Gruppo di lavoro per la manutenzione delle varie strutture

Nel frattempo è stato costituito un apposito gruppo di lavoro col compito di definire e pianificare tutti gli interventi manutentivi alle strutture sanitarie della Città nei prossimi anni, così da coordinare anche col Cantone le attività e allestire i messaggi municipali necessari all’indirizzo del Consiglio comunale. Il Cc, ricordiamo, è stato informato in merito tramite il messaggio relativo alla richiesta di credito per la manutenzione straordinaria della casa anziani comunale. Gli ulteriori interventi di manutenzione straordinaria saranno dettagliati nei relativi messaggi per la richiesta dei crediti di progettazione e costruzione.
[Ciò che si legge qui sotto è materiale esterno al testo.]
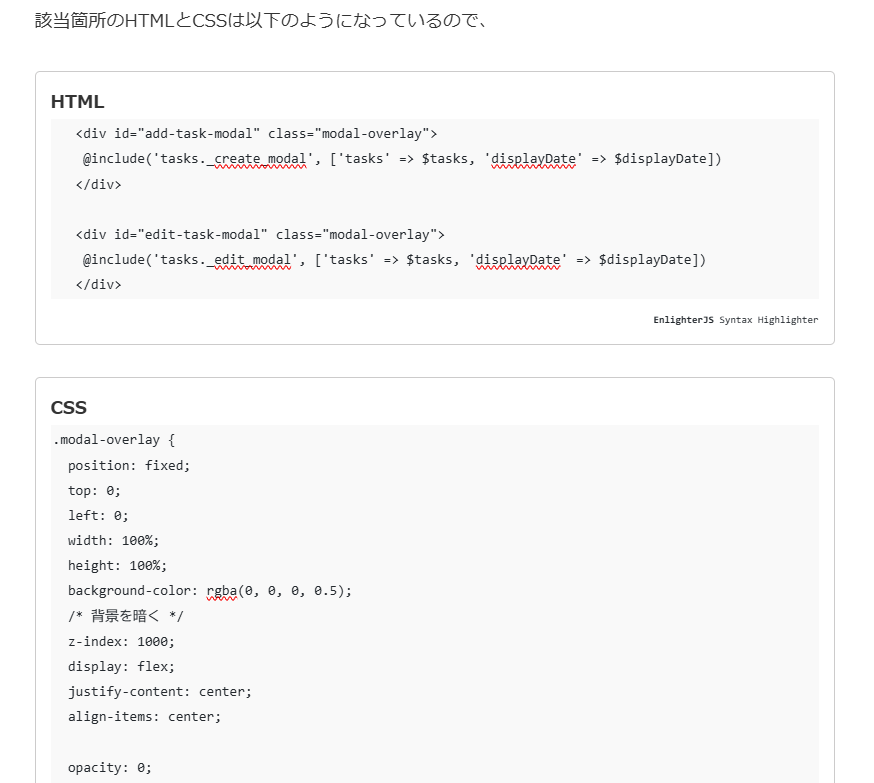Click the 'display: flex;' CSS line

[121, 667]

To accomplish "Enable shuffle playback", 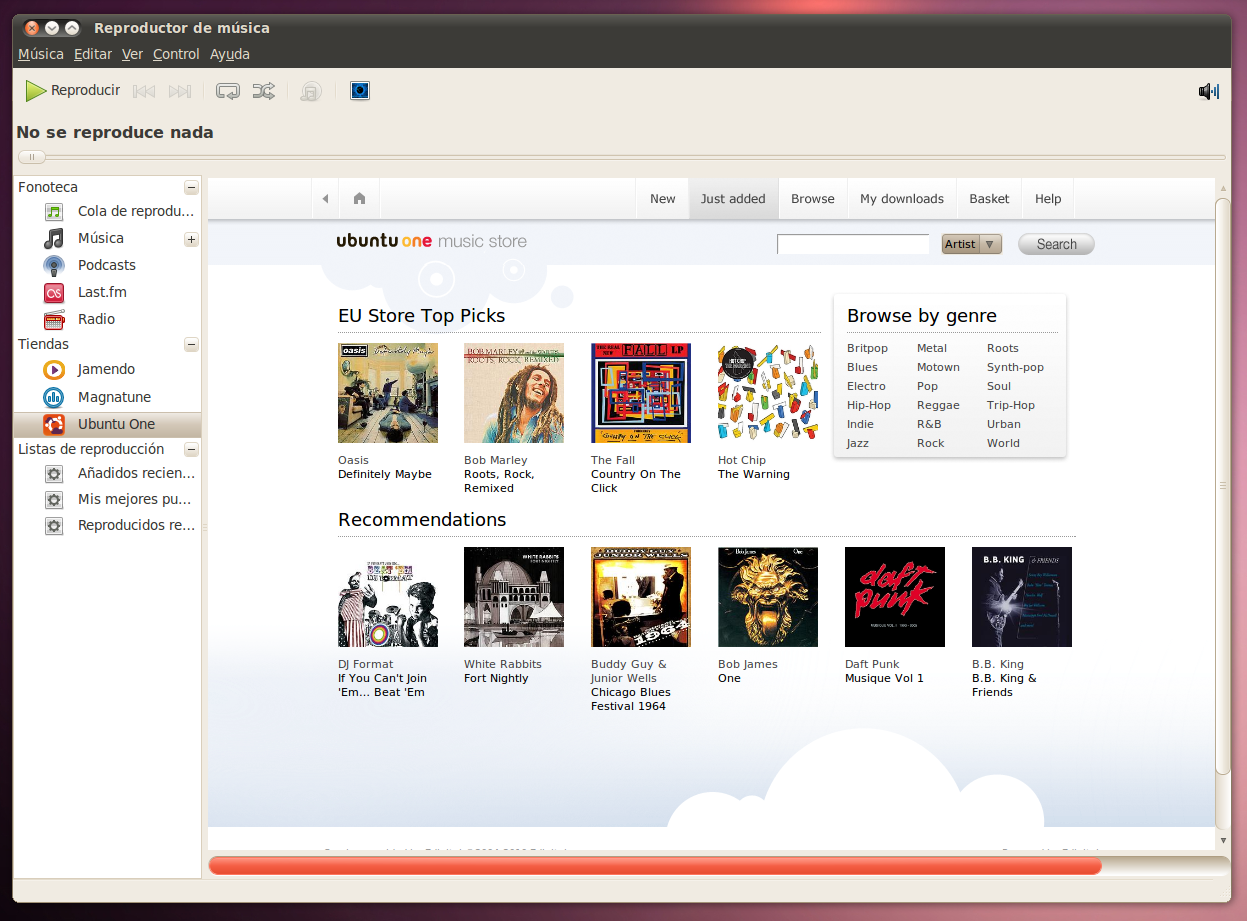I will [264, 90].
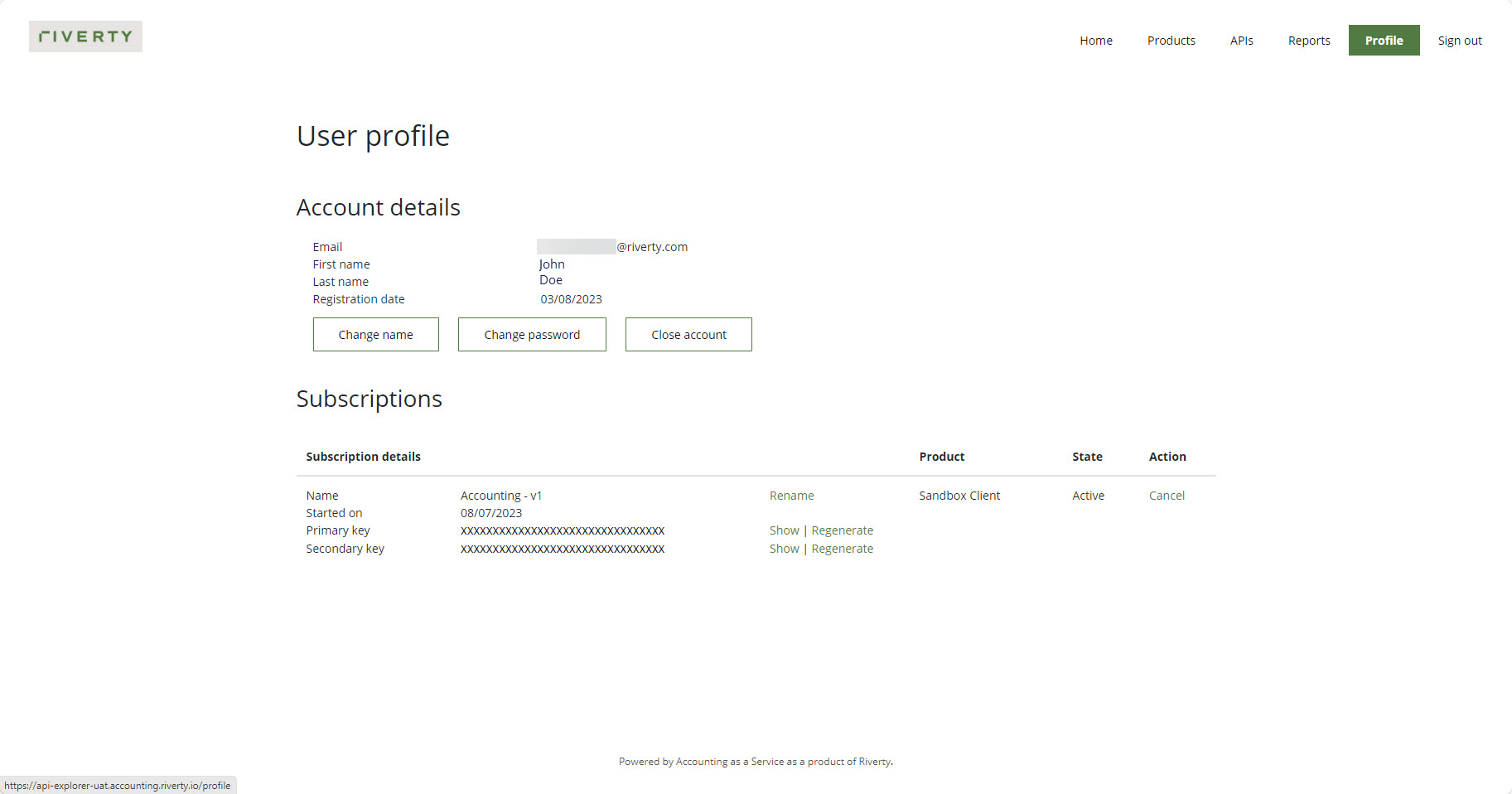Viewport: 1512px width, 794px height.
Task: Click the masked primary key value
Action: pos(563,530)
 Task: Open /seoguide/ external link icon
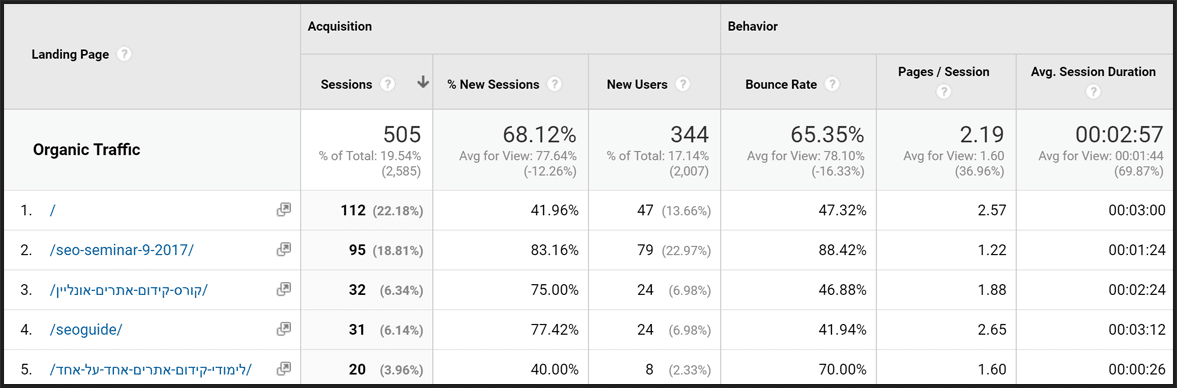283,329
La casa anziani comunale conta 72 posti letto, la residenza Pedemonte 76, quella di Sementina 80, il centro Somen 50, per un totale oggi di 278. Non fanno parte della rete comunale l'Aranda di Giubiasco con statuto di diritto privato ma gestita dai Comuni di Bellinzona, Sant'Antonino, Cadenazzo e Gambarogno (83 posti letto); la residenza Visagno di Claro, con statuto consortile e membri i Comuni di Bellinzona (per il quartiere di Claro), Riviera e Arbedo-Castione (78 posti letto); la Paganini-Ré, con statuto di fondazione privata d’interesse pubblico (76) e il Tertianum Turrita (30 camere singole).